Pour les recourants, la mise à double sens de la rue des
Jardins et de la rue de la Madeleine serait dangereuse, notamment à raison de
la présence des enfants fréquentant les écoles voisines.
L’argument n’est pas dénué de poids. Lors de
l’inspection locale, le Tribunal a pu constater que la rue des Jardins présente
actuellement quasiment les traits d’une zone de rencontre. Elle forme un espace
intégré aux bâtiments récemment construits, notamment pour le jeu des enfants.

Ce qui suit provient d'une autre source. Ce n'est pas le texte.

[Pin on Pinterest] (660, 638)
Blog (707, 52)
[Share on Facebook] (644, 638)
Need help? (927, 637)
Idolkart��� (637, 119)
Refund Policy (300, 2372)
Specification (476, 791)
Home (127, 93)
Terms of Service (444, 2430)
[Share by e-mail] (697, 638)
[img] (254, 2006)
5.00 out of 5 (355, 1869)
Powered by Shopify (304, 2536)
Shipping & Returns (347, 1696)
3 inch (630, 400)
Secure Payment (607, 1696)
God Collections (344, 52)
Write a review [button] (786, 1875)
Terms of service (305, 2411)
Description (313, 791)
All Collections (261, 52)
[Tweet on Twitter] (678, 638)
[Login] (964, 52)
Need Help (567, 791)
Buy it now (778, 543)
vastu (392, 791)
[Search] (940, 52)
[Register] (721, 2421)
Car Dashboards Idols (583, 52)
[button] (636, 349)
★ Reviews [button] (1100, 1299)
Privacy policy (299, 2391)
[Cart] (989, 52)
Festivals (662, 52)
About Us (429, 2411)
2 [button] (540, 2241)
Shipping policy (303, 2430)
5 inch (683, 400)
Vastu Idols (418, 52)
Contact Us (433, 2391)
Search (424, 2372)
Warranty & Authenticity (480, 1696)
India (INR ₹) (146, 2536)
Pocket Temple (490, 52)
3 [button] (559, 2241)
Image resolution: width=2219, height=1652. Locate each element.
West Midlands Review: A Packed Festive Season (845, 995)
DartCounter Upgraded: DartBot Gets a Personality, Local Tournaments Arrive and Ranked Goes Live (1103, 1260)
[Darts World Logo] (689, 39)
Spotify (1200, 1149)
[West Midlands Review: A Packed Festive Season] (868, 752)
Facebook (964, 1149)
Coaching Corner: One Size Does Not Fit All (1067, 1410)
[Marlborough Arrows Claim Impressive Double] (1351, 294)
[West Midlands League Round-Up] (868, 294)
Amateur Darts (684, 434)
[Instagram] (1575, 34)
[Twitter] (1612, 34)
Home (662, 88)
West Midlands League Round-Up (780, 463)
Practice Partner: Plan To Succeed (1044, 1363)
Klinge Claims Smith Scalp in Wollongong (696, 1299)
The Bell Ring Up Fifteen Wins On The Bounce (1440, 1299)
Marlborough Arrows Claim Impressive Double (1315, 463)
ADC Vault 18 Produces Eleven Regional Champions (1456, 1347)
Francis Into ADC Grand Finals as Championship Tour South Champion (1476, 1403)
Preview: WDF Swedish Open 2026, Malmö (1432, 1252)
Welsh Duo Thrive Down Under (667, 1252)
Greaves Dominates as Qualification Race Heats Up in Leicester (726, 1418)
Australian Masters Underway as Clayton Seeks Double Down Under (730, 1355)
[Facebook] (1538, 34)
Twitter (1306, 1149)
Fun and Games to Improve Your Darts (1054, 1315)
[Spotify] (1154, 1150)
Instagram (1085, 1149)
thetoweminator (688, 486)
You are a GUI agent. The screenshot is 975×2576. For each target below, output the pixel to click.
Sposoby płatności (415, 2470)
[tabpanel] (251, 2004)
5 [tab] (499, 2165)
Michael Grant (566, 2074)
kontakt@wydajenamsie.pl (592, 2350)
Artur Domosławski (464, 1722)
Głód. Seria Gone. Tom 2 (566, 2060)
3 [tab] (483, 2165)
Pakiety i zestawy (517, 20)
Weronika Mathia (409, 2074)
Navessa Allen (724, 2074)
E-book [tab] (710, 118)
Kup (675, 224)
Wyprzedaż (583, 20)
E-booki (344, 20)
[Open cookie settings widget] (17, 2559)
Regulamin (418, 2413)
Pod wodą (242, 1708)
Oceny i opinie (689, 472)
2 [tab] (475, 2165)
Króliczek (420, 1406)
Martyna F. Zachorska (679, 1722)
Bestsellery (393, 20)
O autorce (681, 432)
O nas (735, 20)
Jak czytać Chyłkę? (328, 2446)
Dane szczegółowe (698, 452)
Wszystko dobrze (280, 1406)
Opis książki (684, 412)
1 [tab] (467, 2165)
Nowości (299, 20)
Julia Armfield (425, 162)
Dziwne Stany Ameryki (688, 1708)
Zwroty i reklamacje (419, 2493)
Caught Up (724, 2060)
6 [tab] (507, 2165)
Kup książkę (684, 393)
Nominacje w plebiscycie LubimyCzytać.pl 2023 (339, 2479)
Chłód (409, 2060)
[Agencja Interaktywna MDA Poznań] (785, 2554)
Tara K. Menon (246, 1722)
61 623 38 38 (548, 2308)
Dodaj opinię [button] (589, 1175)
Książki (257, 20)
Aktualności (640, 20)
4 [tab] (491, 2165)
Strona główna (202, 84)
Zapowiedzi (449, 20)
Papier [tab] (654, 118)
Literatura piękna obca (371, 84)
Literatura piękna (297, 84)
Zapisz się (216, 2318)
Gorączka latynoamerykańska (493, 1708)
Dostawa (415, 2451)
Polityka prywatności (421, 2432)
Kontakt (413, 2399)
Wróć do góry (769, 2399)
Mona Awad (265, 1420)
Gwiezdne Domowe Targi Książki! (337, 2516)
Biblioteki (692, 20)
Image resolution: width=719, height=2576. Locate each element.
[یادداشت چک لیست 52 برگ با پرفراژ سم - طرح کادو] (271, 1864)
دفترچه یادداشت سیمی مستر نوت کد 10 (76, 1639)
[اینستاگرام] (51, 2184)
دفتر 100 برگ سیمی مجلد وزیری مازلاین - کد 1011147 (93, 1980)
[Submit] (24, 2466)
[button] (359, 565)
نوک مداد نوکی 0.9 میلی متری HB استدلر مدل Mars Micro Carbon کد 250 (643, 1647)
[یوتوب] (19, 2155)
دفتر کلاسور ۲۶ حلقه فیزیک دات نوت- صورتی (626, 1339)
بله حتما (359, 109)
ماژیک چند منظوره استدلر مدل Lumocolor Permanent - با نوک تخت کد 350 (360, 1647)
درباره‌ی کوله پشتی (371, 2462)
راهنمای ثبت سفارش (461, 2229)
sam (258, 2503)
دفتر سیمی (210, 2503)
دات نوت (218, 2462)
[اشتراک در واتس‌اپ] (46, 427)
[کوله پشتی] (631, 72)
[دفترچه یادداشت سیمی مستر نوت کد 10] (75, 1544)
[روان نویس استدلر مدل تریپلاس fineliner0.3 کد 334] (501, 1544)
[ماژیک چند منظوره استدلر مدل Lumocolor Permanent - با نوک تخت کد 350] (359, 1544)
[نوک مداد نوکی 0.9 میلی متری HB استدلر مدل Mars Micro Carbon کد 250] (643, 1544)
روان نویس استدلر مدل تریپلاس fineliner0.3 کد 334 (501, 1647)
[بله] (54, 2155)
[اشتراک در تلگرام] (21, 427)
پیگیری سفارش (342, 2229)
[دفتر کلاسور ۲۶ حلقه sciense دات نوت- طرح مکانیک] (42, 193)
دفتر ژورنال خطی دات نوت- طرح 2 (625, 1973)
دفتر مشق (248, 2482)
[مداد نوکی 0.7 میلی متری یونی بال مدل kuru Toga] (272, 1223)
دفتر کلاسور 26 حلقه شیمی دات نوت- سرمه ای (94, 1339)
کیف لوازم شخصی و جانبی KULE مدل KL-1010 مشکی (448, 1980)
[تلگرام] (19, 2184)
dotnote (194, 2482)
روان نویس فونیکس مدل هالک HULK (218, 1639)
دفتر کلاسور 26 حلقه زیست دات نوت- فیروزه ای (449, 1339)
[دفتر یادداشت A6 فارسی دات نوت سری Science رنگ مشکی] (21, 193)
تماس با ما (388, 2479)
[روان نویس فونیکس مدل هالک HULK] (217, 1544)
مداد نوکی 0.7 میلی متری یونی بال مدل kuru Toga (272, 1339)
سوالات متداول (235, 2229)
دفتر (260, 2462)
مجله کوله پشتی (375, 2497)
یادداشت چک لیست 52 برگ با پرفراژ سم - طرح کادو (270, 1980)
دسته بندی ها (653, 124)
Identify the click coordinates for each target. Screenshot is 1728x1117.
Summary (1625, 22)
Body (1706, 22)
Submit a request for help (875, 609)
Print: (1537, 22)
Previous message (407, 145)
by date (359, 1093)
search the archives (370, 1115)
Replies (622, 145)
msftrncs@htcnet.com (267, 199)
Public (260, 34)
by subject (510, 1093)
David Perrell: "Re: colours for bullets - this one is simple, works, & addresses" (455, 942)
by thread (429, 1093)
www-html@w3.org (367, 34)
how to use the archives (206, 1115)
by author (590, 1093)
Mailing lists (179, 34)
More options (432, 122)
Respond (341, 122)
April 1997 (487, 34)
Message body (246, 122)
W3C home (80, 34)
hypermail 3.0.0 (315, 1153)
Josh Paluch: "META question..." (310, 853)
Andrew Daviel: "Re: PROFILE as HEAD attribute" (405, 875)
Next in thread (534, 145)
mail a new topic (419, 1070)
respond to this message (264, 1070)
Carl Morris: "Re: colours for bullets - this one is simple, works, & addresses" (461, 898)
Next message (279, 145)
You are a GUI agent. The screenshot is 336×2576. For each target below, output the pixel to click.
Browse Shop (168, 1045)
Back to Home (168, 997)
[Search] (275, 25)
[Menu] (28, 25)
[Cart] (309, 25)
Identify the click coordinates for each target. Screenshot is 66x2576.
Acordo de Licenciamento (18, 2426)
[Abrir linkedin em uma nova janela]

La mise à double sens de cette rue, rendue nécessaire pour l’accès aux aires de
stationnement privées souterraines, exigera des adaptations, qui semblent
réalisables. Quant à la création d’un trottoir du côté Est de la rue, le long
duquel seraient stationnés les véhicules, elle laisse une place réduite, mais
suffisante, à la circulation à deux sens sur la chaussée.
5.
Les recours doivent ainsi être rejetés, en tant qu’ils
sont recevables. Les frais en sont mis à la charge des recourants, lesquels
devront verser une indemnité en faveur de la Municipalité, qui est intervenue
par l’entremise d’un mandataire (art. 55 LJPA).
Dispositif
Par ces motifs
le Tribunal administratif
arrête:
I.
Les recours sont rejetés, en tant qu’ils sont recevables.
II.
Un émolument de 1'500 (mille cinq cents) francs est mis à
la charge des recourants, à raison de 500 (cinq cents) francs chacun.
III.
Les recourants, pris solidairement entre eux, verseront à
la Municipalité de Vevey une indemnité globale de 1'500 francs à titre de
dépens.
Lausanne, le 21 novembre 2007/san
Le président: Le
greffier:
Le présent arrêt est communiqué aux destinataires de
l'avis d'envoi ci-joint. Il peut faire l'objet, dans les trente jours suivant
sa notification, d'un recours au Tribunal fédéral. Le recours en matière de
droit public s'exerce aux conditions des articles 82 ss de la loi du 17 juin
2005 sur le Tribunal fédéral (LTF - RS 173.110), le recours constitutionnel subsidiaire
à celles des articles 113 ss LTF. Le mémoire de recours doit être rédigé dans
une langue officielle, indiquer les conclusions, les motifs et les moyens de
preuve, et être signé. Les motifs doivent exposer succinctement en quoi l’acte
attaqué viole le droit. Les pièces invoquées comme moyens de preuve doivent
être jointes au mémoire, pour autant qu’elles soient en mains de la partie; il
en va de même de la décision attaquée.